WHAT TO WORK ON.
Extract every line of text from the listing below and reproduce it verbatim, leaving out the pictures.

Dataset excerpt

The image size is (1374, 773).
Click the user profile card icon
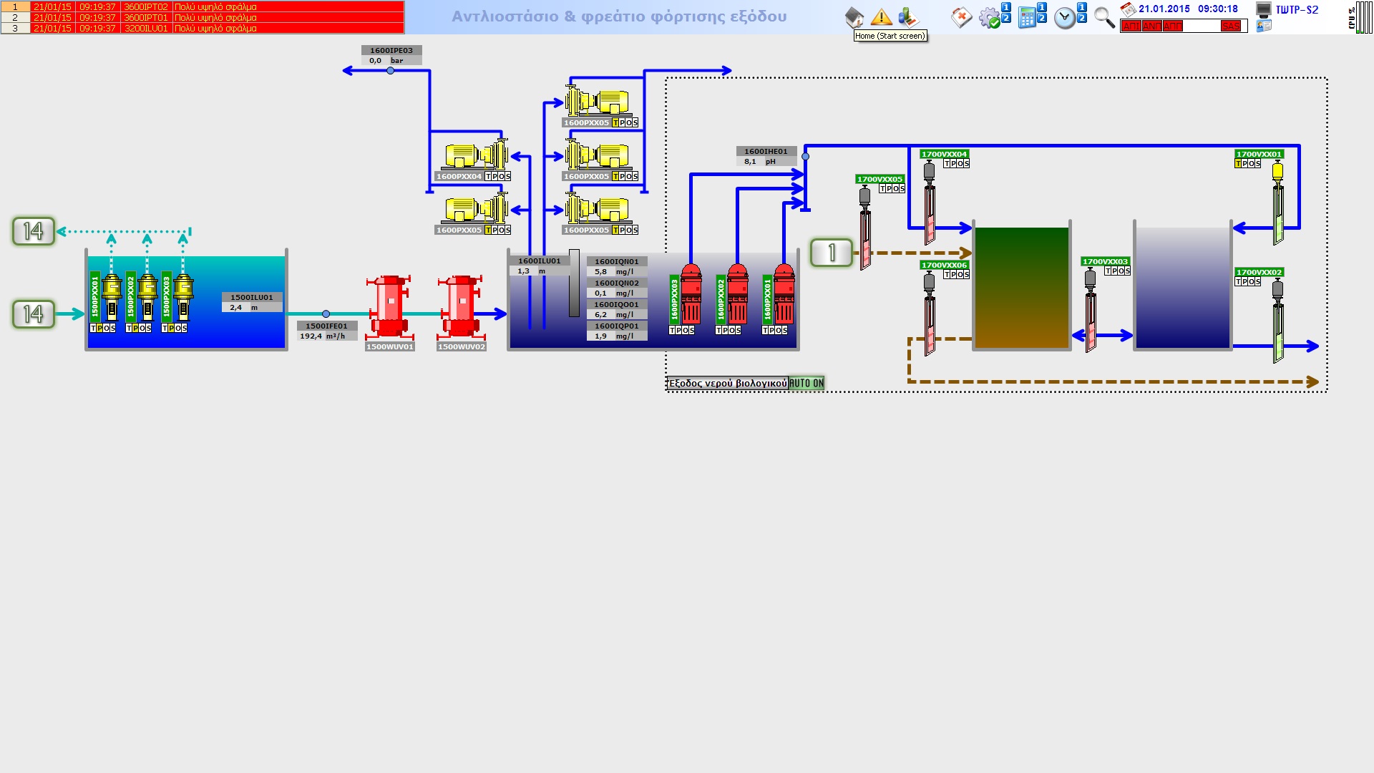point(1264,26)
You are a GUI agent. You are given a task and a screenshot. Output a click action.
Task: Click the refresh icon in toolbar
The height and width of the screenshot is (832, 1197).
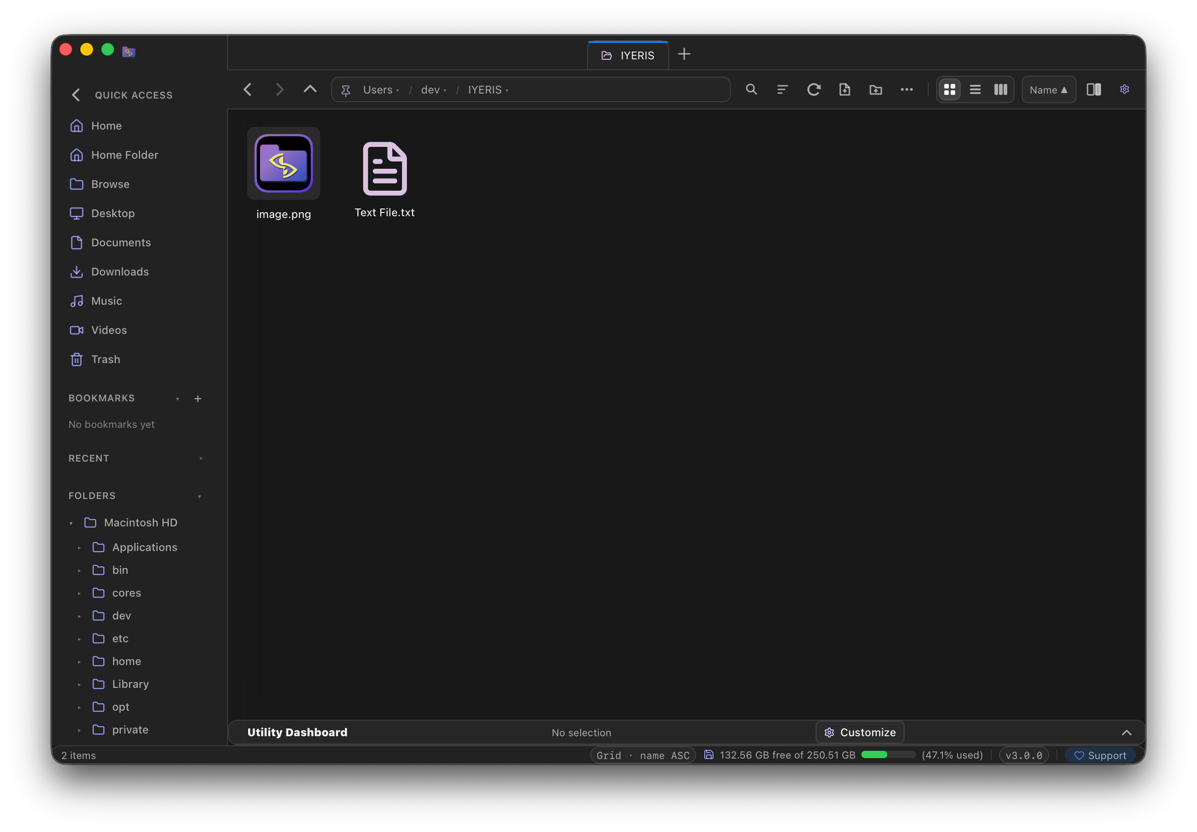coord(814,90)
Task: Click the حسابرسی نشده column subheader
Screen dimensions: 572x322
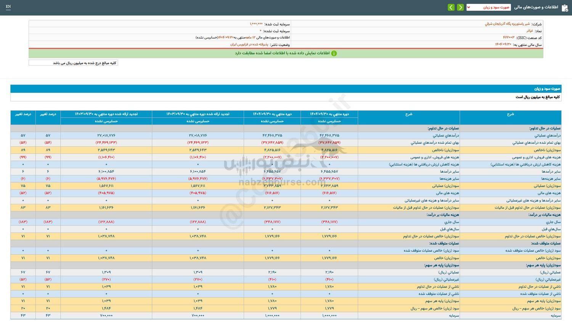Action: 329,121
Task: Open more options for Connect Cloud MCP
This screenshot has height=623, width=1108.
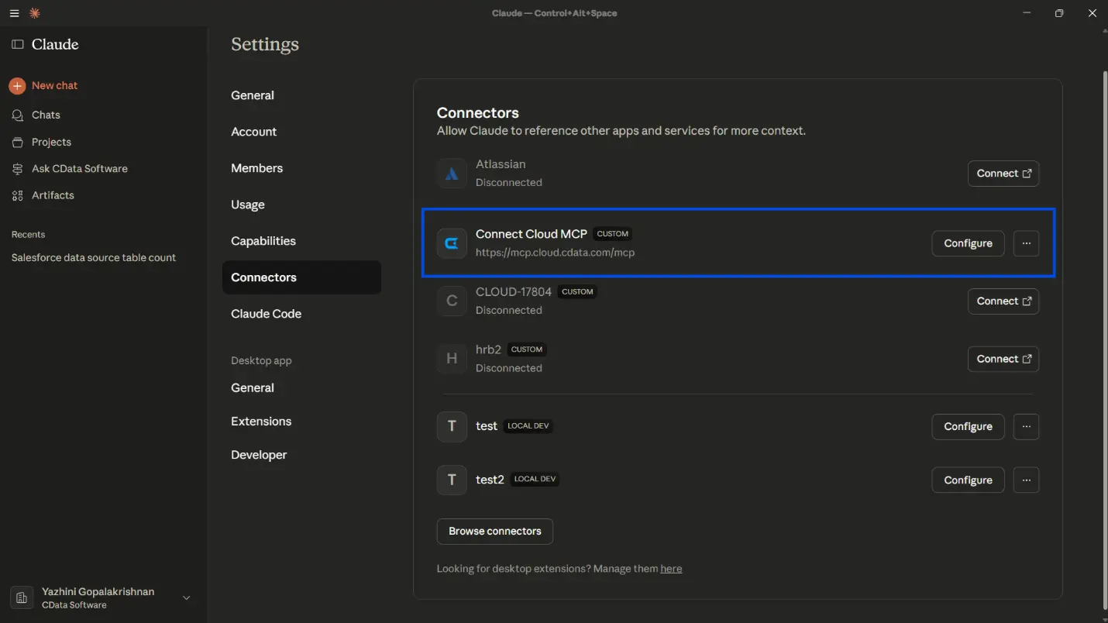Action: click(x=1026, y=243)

REPLY TO THE TASK.
The image size is (1374, 773).
Click the user profile card icon
point(1264,26)
You are a GUI agent. You are given a task and a screenshot. Output a click action.
Task: Click the refresh icon in toolbar
The height and width of the screenshot is (832, 1197).
coord(814,90)
Task: Click the حسابرسی نشده column subheader
Screen dimensions: 572x322
Action: 329,121
Task: Open more options for Connect Cloud MCP
This screenshot has height=623, width=1108.
Action: click(x=1026, y=243)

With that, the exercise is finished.